It’s understandable to assign higher revenue multiples to smaller and highly disruptive companies with exponential growth potential. However, the combined market capitalization of these seven companies now exceeds US$10 trillion, so how can they deliver such growth while defying the laws of diminishing returns, especially when they were unable to do so when they were smaller, more innovative and capital was next to free with interest rates hovering around zero per cent?

Over the past decade, Nvidia’s revenue has grown sixfold and yet the market is now giving it a 38 times multiple. Microsoft has grown revenue by 2.7 times with a current 12 times multiple, and Apple’s revenue has grown 2.2 times and yet it has a seven times multiple.

It isn’t as if this hasn’t happened before. Take Sun Microsystems Inc., which traded at more than 10 times its revenue prior to the bursting of the 2000 tech bubble. In 2002, chief executive Scott McNealy responded to the aftermath with a thought-provoking quote.

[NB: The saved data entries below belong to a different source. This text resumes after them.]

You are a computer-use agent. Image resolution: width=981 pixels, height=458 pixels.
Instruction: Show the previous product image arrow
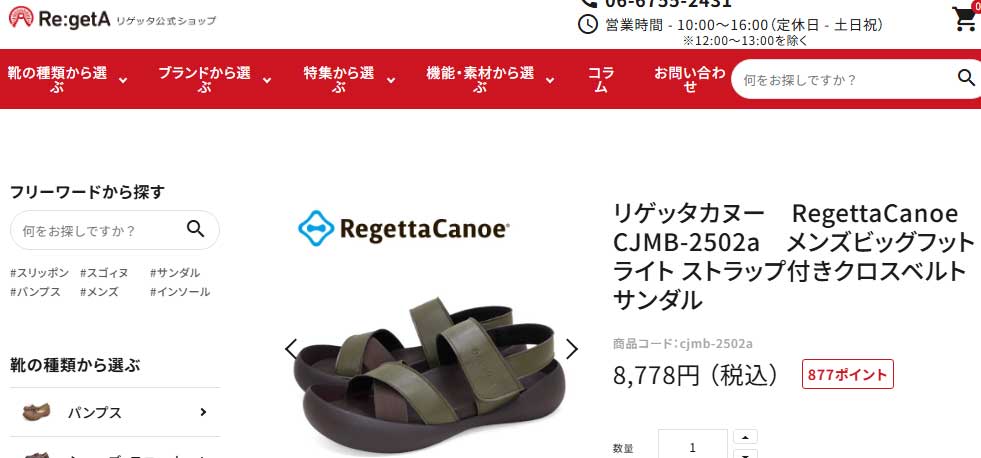coord(291,349)
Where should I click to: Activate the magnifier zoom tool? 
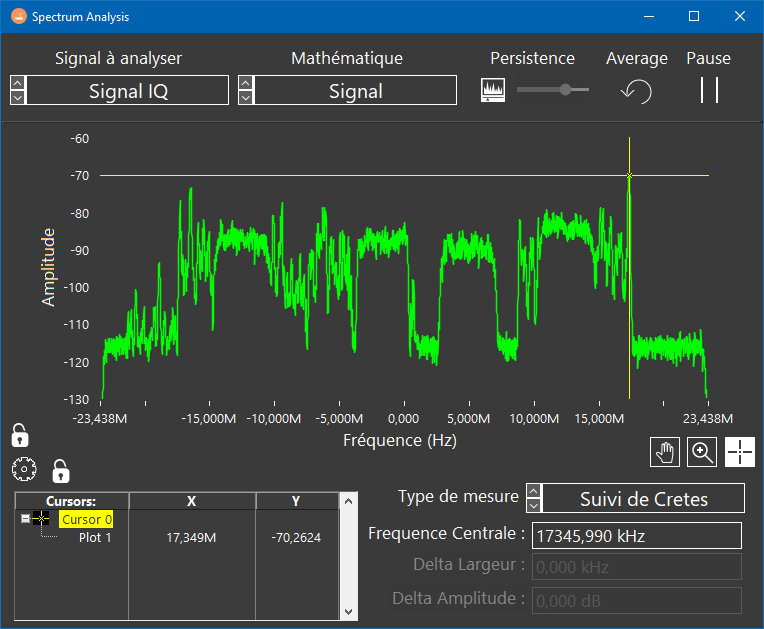click(x=703, y=452)
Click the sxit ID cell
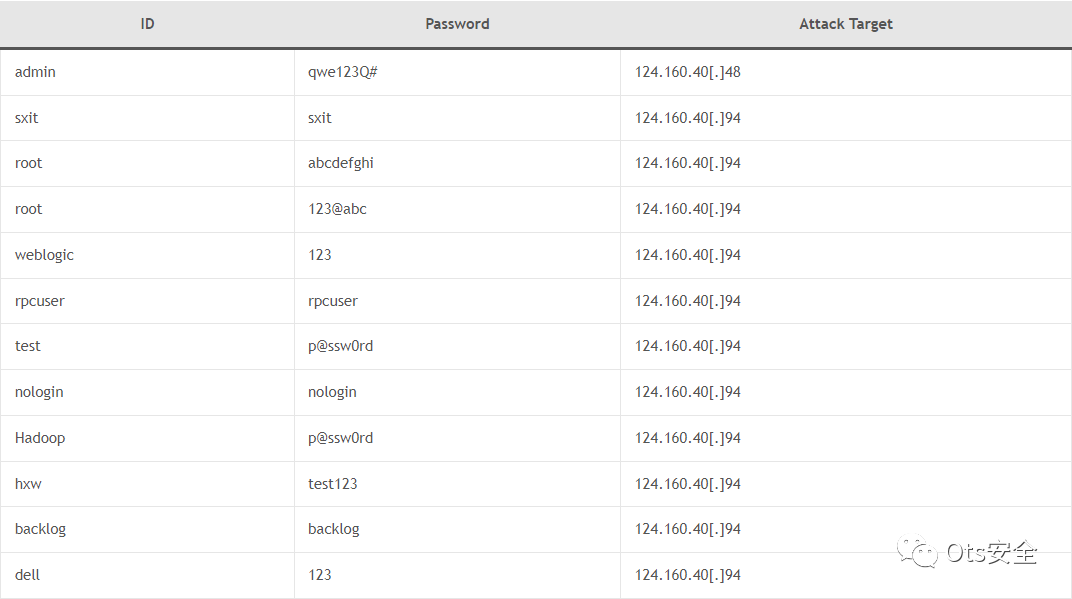Viewport: 1072px width, 599px height. (x=27, y=118)
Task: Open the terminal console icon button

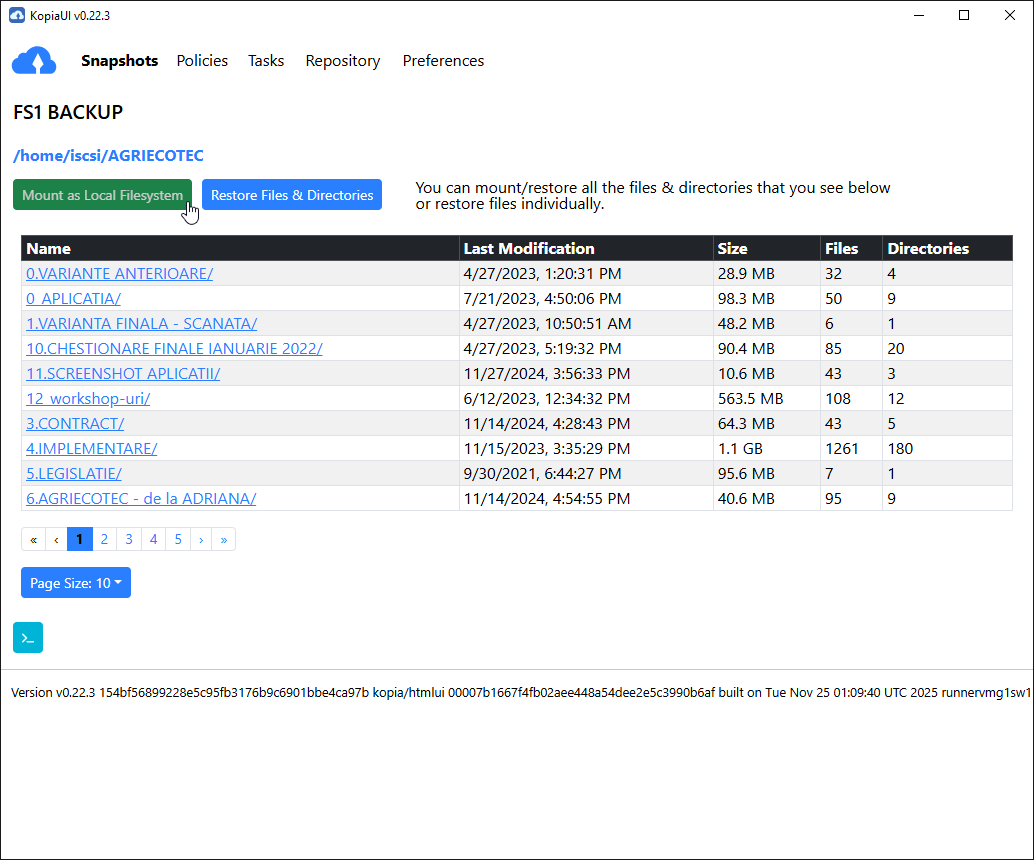Action: (28, 637)
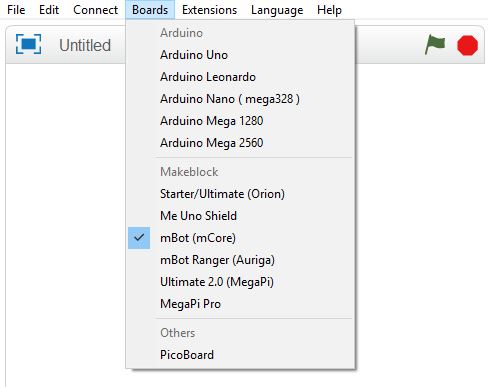Uncheck the mBot (mCore) board checkmark
The image size is (488, 387).
[x=139, y=238]
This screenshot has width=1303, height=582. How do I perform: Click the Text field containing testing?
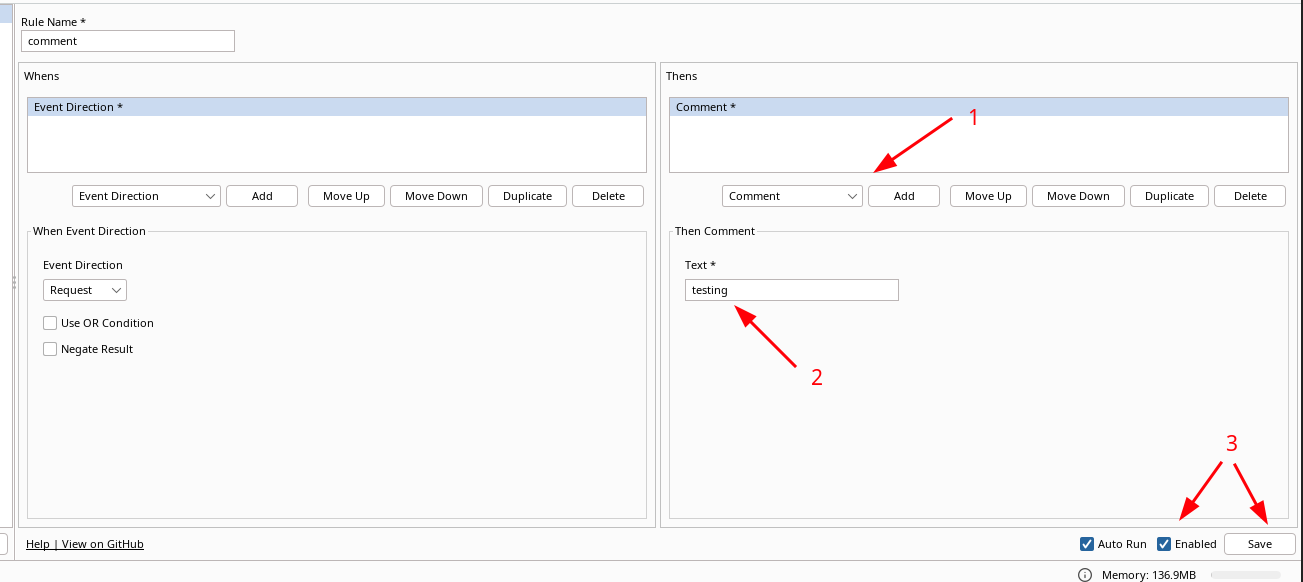coord(791,290)
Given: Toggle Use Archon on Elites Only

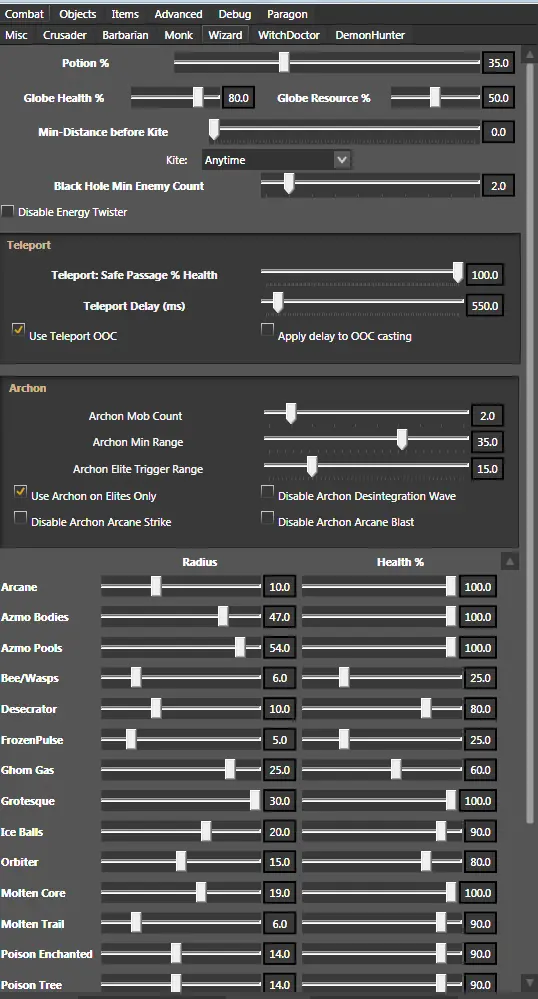Looking at the screenshot, I should [20, 491].

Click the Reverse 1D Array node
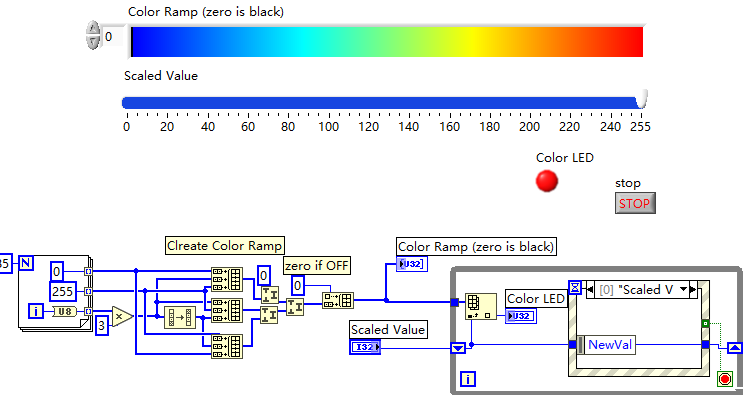180,317
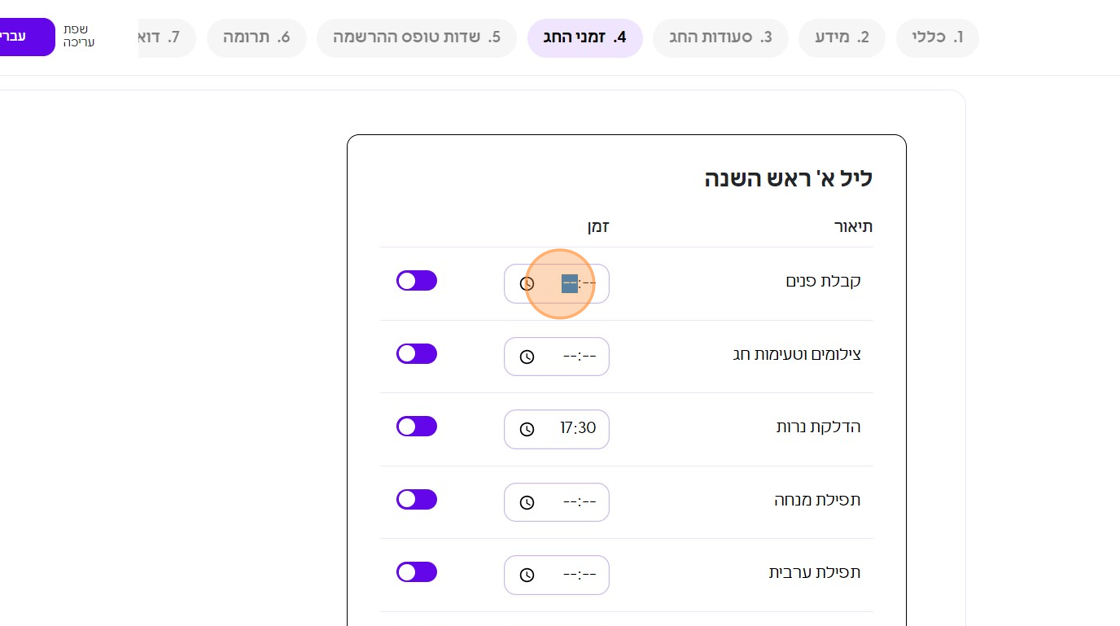Switch to tab 1. כללי
Image resolution: width=1120 pixels, height=626 pixels.
937,38
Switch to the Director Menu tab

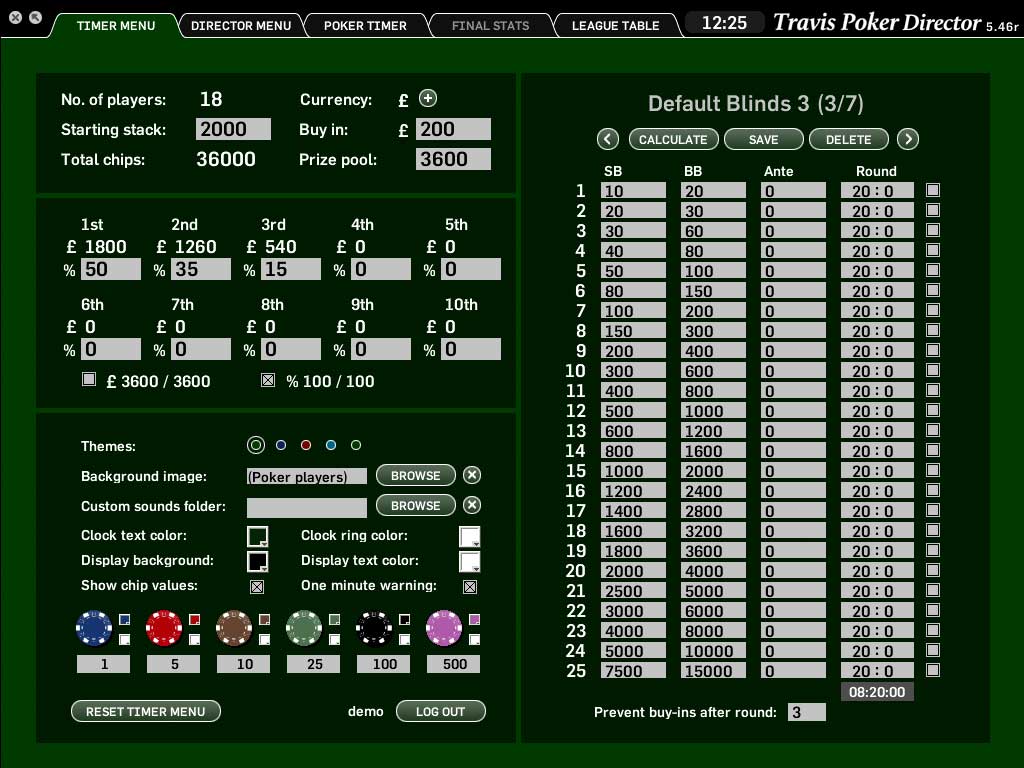(x=241, y=25)
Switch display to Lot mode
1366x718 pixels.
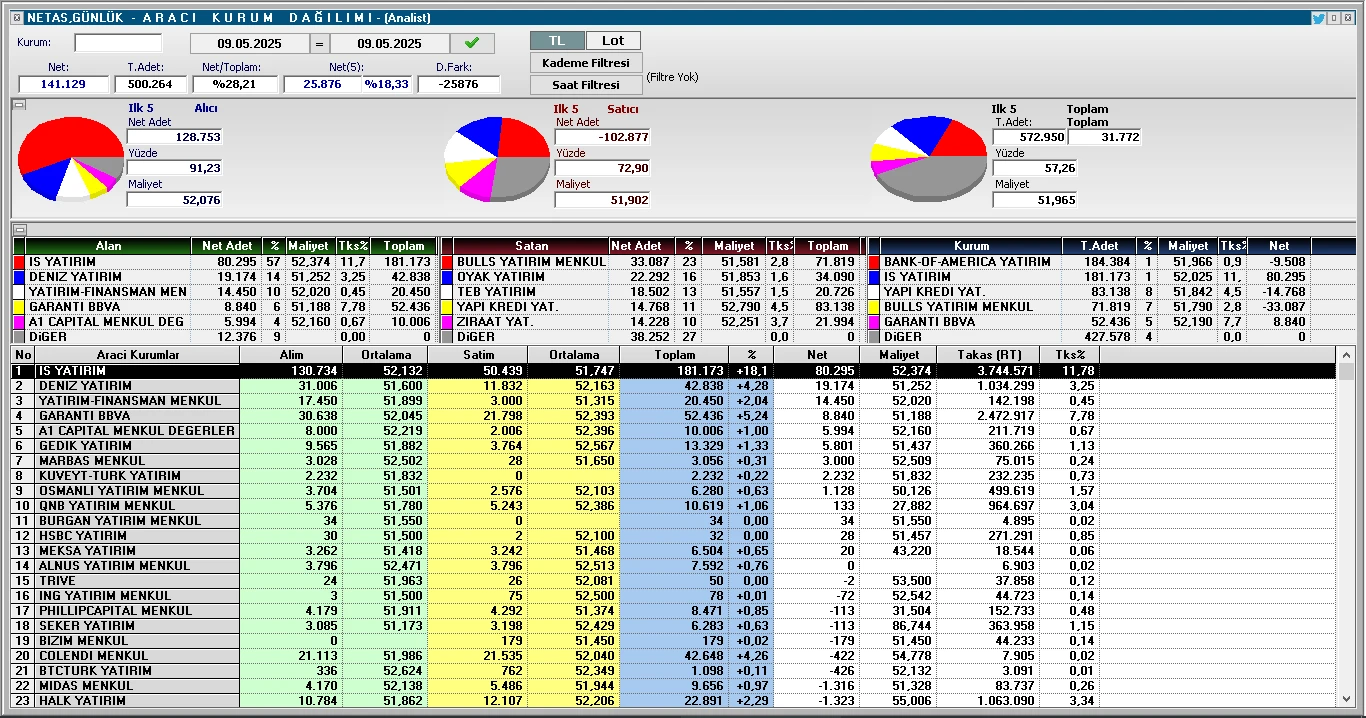[613, 40]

“At 10 times revenues, to provide a 10-year payback, I would have to distribute 100 per cent of our revenues to shareholders for 10 consecutive years in the form of dividends. This assumption assumes that I can achieve such an arrangement with our shareholders, that we have no cost of goods sold (which is highly unlikely for a computer company), that we have zero expenses (difficult with 39,000 employees), that we pay no taxes (also challenging), and that you, as shareholders, pay no taxes on the dividends received (which is illegal),” he said.

“Additionally, this assumption presumes that, with no investment in research and development for the next 10 years, we can maintain the current revenue rate. Considering these unrealistic assumptions, would any of you be interested in purchasing our stock at US$64? Can you fathom the absurdity of these basic assumptions? We don’t need any transparency or footnotes to recognize their implausibility. What were you thinking?”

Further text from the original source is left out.